Dive Brief:
- An employee who was fired after complaining to HR about discrimination can take her retaliation claim to trial, the 2nd U.S. Circuit Court of Appeals held (Villetti v. Guidepoint Global LLC, No. 21-2059 (July 7, 2022)).
- In an email to HR, the employee complained about a male manager’s behavior and what she considered a series of adverse actions against female employees. The manager fired her a week later, and she sued Guidepoint for gender discrimination and retaliation under Title VII of the Civil Rights Act of 1964 and New York law.
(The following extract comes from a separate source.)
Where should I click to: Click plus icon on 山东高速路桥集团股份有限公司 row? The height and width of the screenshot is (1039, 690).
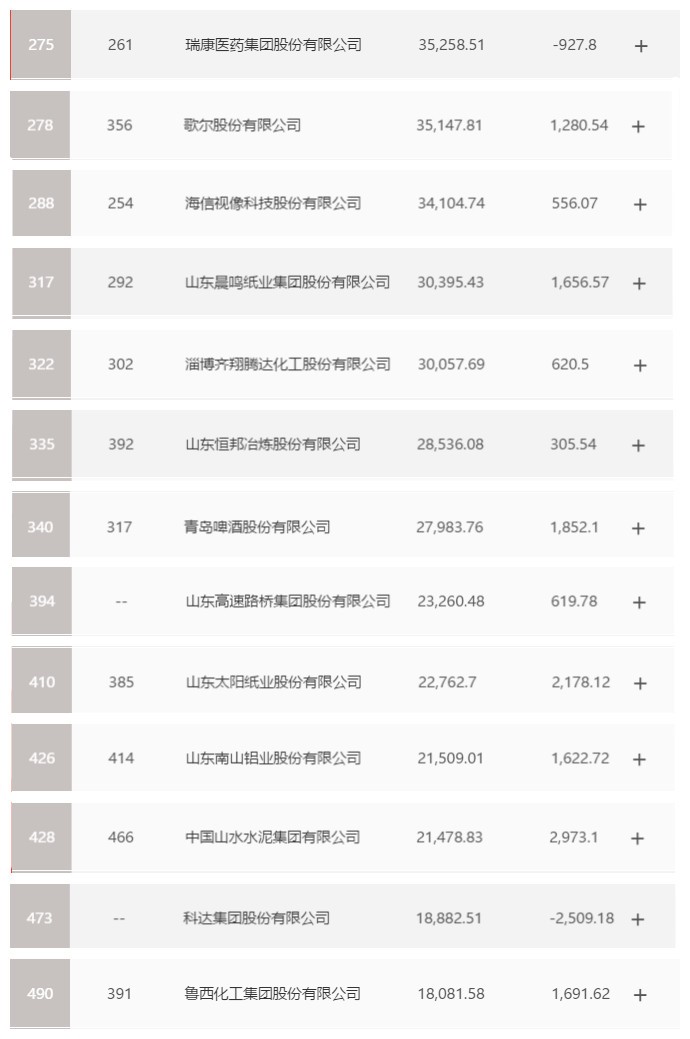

- A federal district court granted summary judgment to Guidepoint, but the 2nd Circuit revived the retaliation claim. It said the employee presented evidence raising a trial question over why she was fired. While Guidepoint may be able to rebut this evidence, any “competing reasonable inferences in the record ... cannot be resolved on summary judgment,” the panel explained.
Dive Insight:
Retaliation occurs when an employer takes “materially adverse action” against an employee for engaging in protected activity, such as complaining to the employer about discrimination, according to the U.S. Equal Employment Opportunity Commission. The scope is broad: Under Title VII, a materially adverse action is any action that “might deter a reasonable person from engaging in protected activity,” the EEOC’s enforcement guidance explains.
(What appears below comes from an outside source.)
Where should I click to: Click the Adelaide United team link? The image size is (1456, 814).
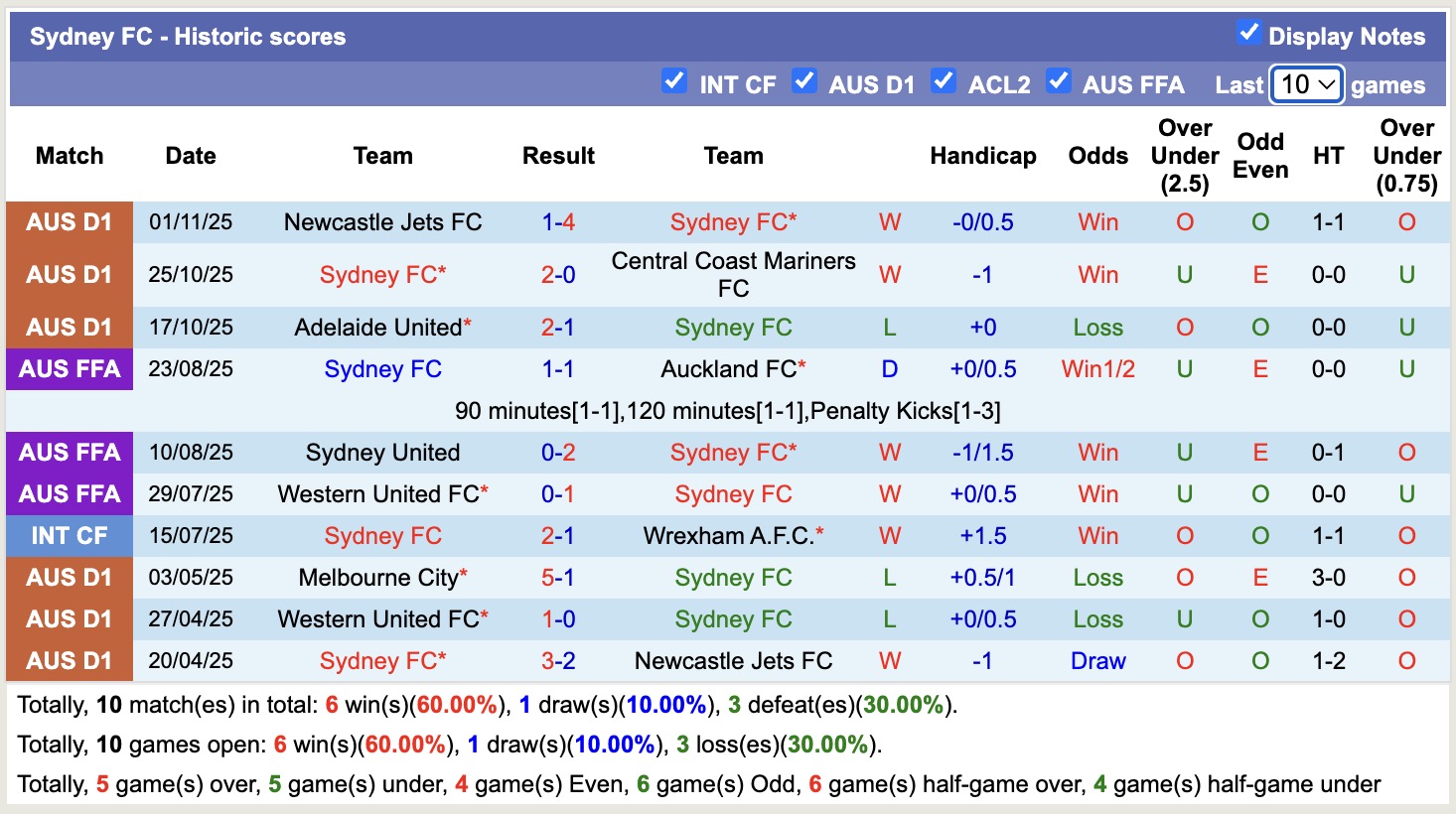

That doesn’t mean employees get shielded from discipline for misconduct or poor performance just because they engage in protected activity, the guidance emphasizes. Recently, a Michigan brewery prevailed on a former employee’s retaliation claim after he was fired for complaining about a supervisor’s allegedly discriminatory statements. To the contrary, the brewery established it had lawful reasons for discharging him: In the months before he was fired, he was legitimately reprimanded several times and then terminated after he missed a mandatory meeting and scheduled work shift.
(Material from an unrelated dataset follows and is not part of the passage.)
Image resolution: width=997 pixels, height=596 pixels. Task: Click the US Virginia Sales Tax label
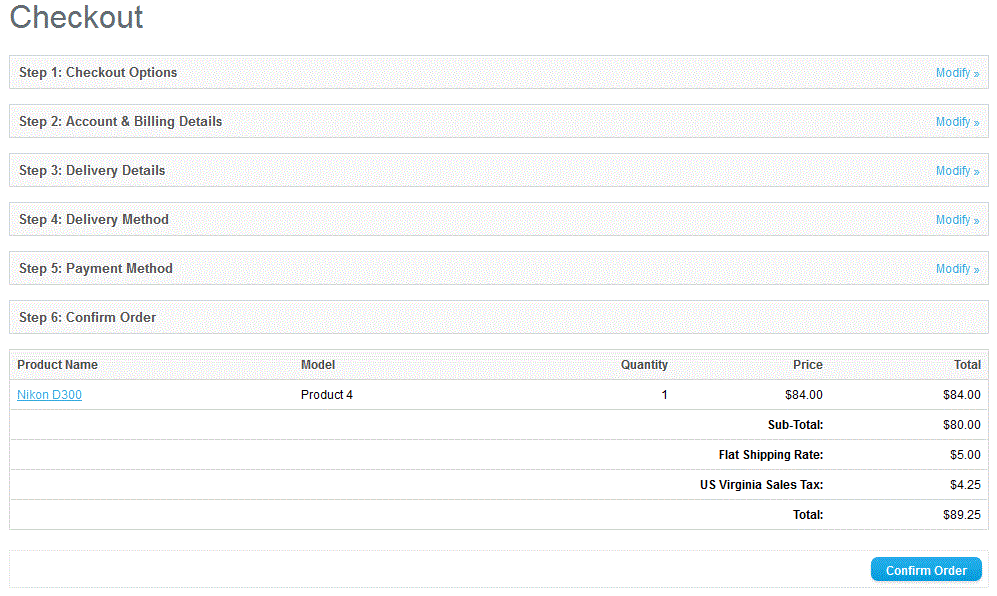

In this case, Guidepoint initially provided legitimate reasons for firing the employee, the 2nd Circuit said. The company argued to the lower court that a co-worker had complained to a supervisor and HR about her and she didn’t get proper authorization for taking a trip to Boston. Also, in documents to the lower court, Guidepoint stated that the manager decided to fire the employee after it conducted an internal investigation and interviewed several employees, the 2nd Circuit said. But the manager never mentioned the investigation or provided any details about the decision-making process that led to the employee’s termination, the panel pointed out.
Then, in written arguments submitted on appeal, Guidepoint didn’t mention any internal investigation and asserted instead that because the employee worked at will, it wasn’t required to explain why it discharged her, according to the court. The employee pointed to discrepancies in these explanations suggesting that Guidepoint developed them over time to counter her evidence of retaliation, the appeals panel said. Nor did Guidepoint provide documentation of the investigation’s findings to corroborate its existence, the 2nd Circuit added.